Labor Day, and I'm not at work, but I'm working, along with a lot of
other people at Mudd, I suspect.
I'm excused from the convocation, where M is right now, but I still
have to get the account-request form sorted out. Shouldn't be too
difficult, I hope, since I gave up on getting the web form working for
this semester and decided to just go with paper.
I did get the computing
support site up and running, which is cool for a couple of
reasons.
- I finally figured out how to indicate when a reader is within
a subsection on the navigation bar while keeping it as a link—which
was easy, only took a couple of lines of code and a few minutes
tinkering
- I got my
publish script sorted out so I could update
this site—I had stuff I'd written that never made it to
the site because the behavior of wget, which I use to
extract the site into a flat-file format, changed
Another cool thing I wanted to write about earlier but didn't: After
various positive comments about TechTV's Big
Thinkers program, and generally positive feelings about TechTV
from their airings of Max Headroom and
Thunderbirds, we gave it a try.
The show is generally good, but I was struck by how much it reminded
me of Errol Morris's First Person, which we watch on IFC. In particular, the shows tend to have a bunch of
weirdly apropos black & white footage from 1940s and 1950s
documentaries.
────
Write out the Labor Day post word for word, between "I'm excused from" and "go with paper.", inclusive.

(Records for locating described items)
────
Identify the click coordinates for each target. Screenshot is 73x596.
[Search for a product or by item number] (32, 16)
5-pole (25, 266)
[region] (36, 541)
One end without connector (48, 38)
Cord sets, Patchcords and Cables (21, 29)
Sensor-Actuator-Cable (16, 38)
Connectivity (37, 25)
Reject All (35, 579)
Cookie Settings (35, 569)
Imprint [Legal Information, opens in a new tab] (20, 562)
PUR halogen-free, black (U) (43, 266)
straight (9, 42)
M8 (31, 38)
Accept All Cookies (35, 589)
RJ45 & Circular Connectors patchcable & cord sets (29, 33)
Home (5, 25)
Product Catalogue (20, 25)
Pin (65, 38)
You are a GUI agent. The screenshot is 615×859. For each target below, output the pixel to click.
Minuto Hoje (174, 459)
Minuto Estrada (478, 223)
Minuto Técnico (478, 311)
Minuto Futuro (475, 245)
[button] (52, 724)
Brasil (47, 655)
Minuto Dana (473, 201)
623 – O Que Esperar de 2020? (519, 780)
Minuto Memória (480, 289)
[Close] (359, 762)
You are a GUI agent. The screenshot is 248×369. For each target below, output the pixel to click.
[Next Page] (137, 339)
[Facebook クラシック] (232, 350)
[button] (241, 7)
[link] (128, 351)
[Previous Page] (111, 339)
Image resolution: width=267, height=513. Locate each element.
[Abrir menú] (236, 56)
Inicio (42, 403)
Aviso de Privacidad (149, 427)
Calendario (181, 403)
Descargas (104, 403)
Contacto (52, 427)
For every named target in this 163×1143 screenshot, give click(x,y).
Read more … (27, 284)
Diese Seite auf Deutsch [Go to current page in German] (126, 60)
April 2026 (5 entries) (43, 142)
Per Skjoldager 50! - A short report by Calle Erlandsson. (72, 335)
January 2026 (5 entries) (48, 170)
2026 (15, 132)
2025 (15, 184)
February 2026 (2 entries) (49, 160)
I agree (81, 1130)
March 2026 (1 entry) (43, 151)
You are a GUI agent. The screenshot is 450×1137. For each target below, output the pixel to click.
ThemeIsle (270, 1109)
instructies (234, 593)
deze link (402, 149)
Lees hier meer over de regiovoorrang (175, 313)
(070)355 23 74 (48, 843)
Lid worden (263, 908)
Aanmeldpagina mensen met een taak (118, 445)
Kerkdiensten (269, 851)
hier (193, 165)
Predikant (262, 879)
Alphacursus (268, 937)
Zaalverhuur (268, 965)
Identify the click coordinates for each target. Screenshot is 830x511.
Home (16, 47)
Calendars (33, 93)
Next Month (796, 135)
────
## Answer to this task
I'm excused from the convocation, where M is right now, but I still
have to get the account-request form sorted out. Shouldn't be too
difficult, I hope, since I gave up on getting the web form working for
this semester and decided to just go with paper.